Nowa Lada 4×4 – powiew świeżości w rosyjskiej terenówce
Tego samochodu terenowego nie da się pomylić z żadnym innym. Tak jak Jeep ma swój charakterystyczny znak rozpoznawczy, tak w przypadku Łady Nivy jest to cały pojazd. W odświeżonej wersji pojazdu widać już pewien powiew nowoczesności.

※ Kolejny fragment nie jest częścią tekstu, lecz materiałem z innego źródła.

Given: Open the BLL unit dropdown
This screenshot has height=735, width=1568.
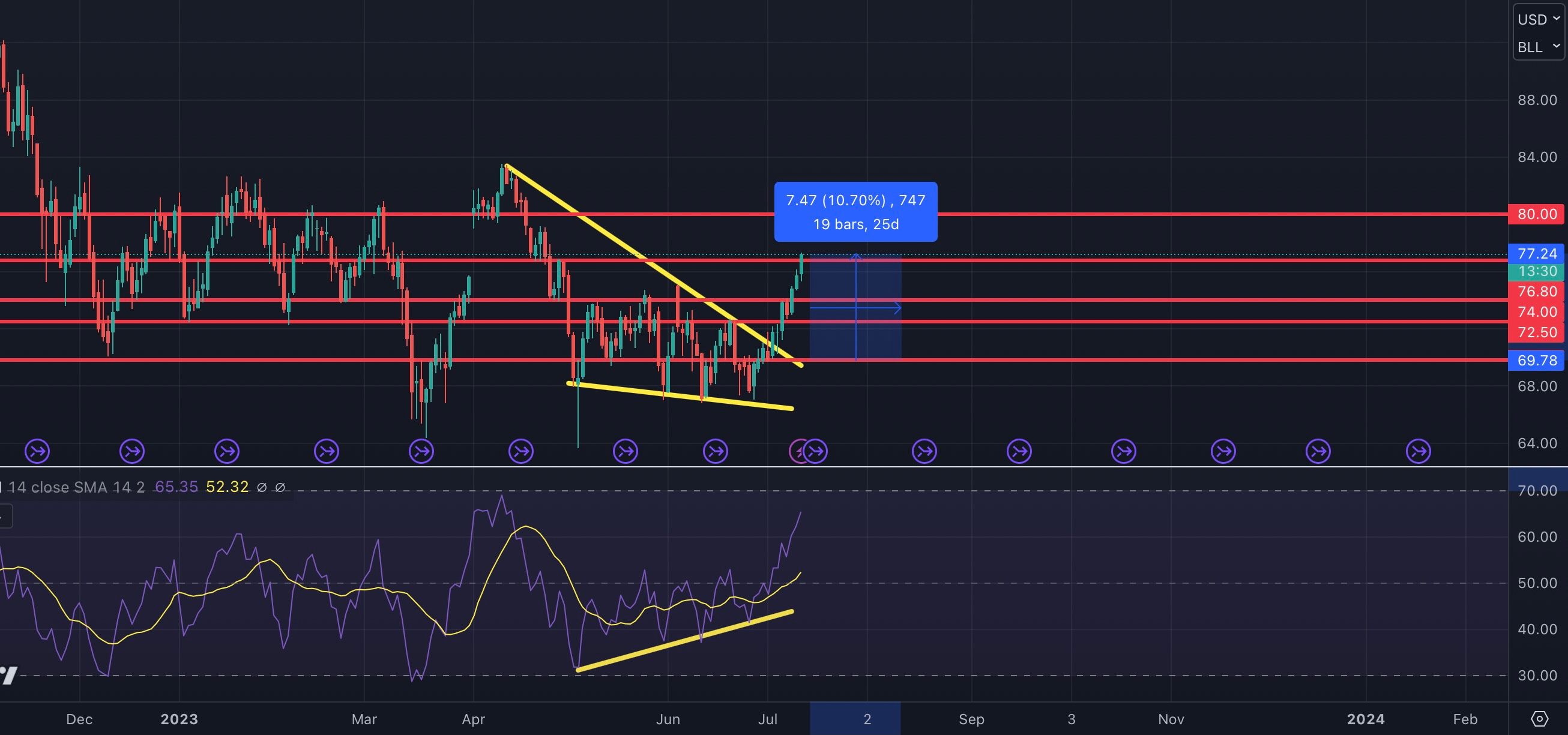Looking at the screenshot, I should coord(1538,47).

Łada Niva jest niezmiennie produkowana od 1976 roku. Konstrukcyjnie pojazd tchnie duchem zamierzchłych czasów. W stylistyce przejawia się to prostymi, użytkowymi rozwiązaniami, kanciaste nadwozie z dużymi oknami i okrągłe reflektory z umieszczonymi nad nimi lampami kierunkowskazu. W rozwiązaniach technologicznych taka toporność to akurat zaleta, ponieważ Łada ma dobre osiągi w terenie. Producent AvtoVAZ zastosował samonośną konstrukcję ze zintegrowaną ramą, z tyłu zawieszenie sztywne, a na przedniej osi niezależne kolumny i stały napęd na wszystkie koła. Łada 4×4, bo tak auto nazywa się od 2006 r., miało także swoje wady. Przede wszystkim jest to auto niskiej jakości, kiepsko wykonane, które szybko rdzewieje. Cena samochodu miała rekompensować toporną konstrukcję i wszelkie niedoróbki.

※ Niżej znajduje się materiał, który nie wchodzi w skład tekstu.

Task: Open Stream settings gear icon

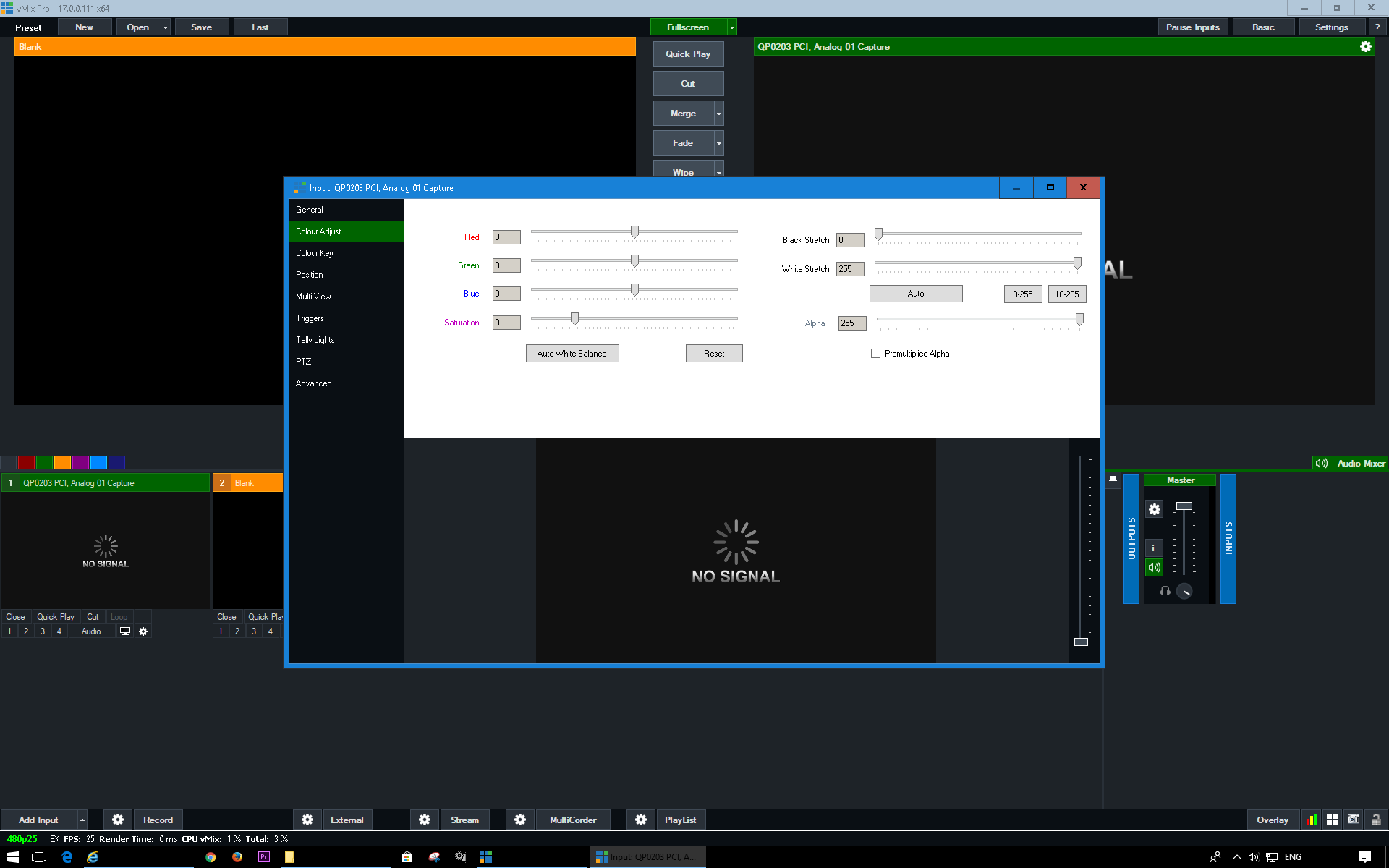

Ostatnimi czasy inżynierowie z AvtoVAZ wprowadzili kilka zmian, które sprawiają, że o Ładzie 4×4 znów dużo się mówi. Stylistyka modelu Urban nie wiele różni się od pierwotnej wersji, ale i tu widać bardziej zaokrąglone kanty, przytemperowaną linię zderzaków i bardziej nowoczesny grill. W kabinie wciąż wieje komuną i siermiężnym designem.

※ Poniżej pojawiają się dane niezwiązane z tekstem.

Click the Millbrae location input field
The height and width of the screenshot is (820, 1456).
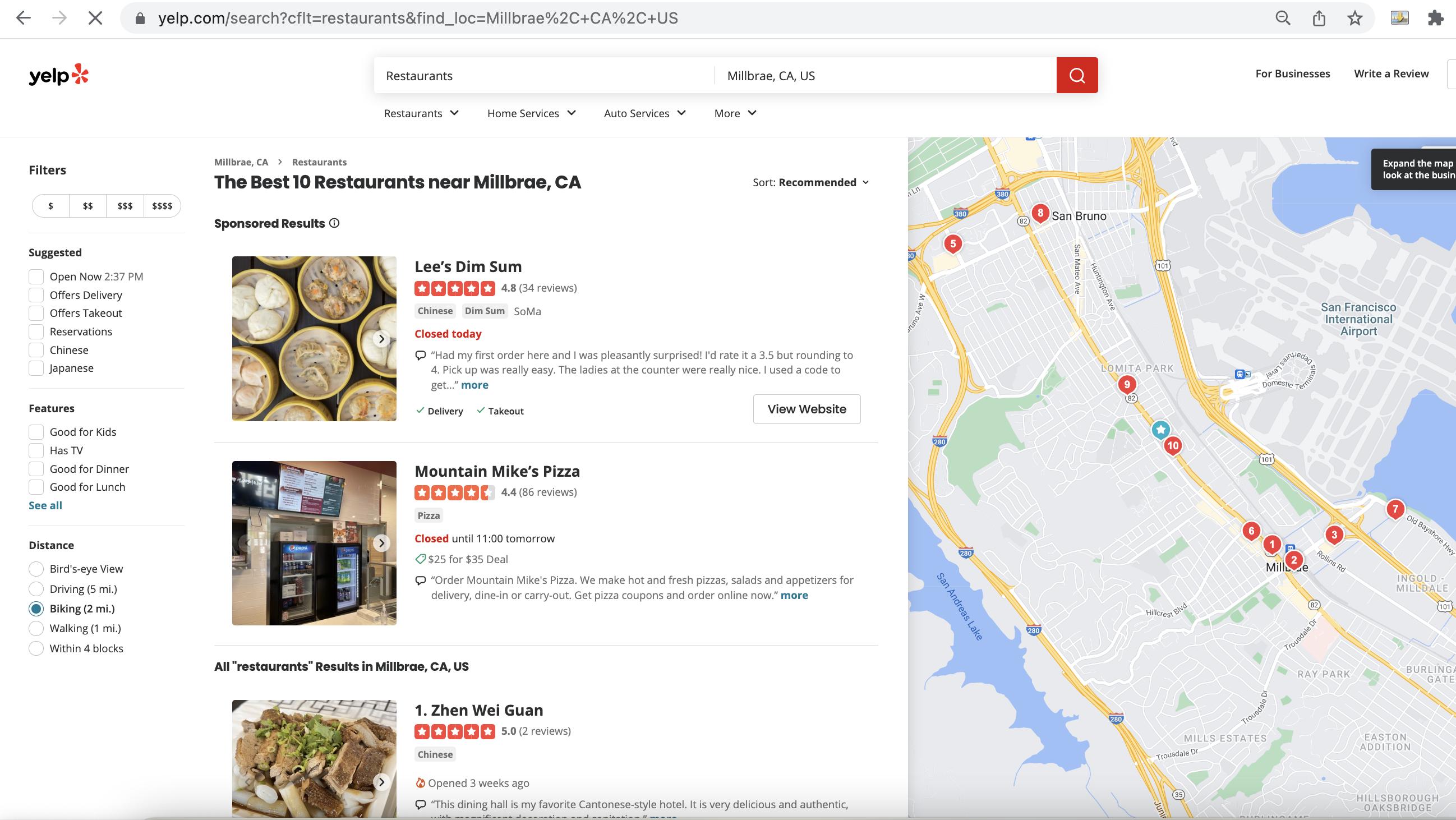[x=884, y=76]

Przede wszystkim zmiany dotyczą lepszej jakości blachy, którą pokryto gruntem i lakierem o większych właściwościach antykorozyjnych. Fabrycznie nowa Łada 4×4 Urban jest aż pięć razy bardziej odporna na rdzę. Poprawiono także kilka szczegółów: zawieszenie silnika, nowe, cichsze przeguby, pojawiły się światła do jazdy dziennej oraz wydłużono o 8 cm pióra wycieraczek. Opcjonalnie można wybrać model z dodatkowym wyposażeniem: klimatyzacją, podgrzewanymi siedzeniami i elektrycznie sterowanymi szybami. Do bardziej miejskiej i szosowej jazdy wprowadzono także mniejsze koła: zamiast opon 185/75 R16 zamontowano 195/80/15.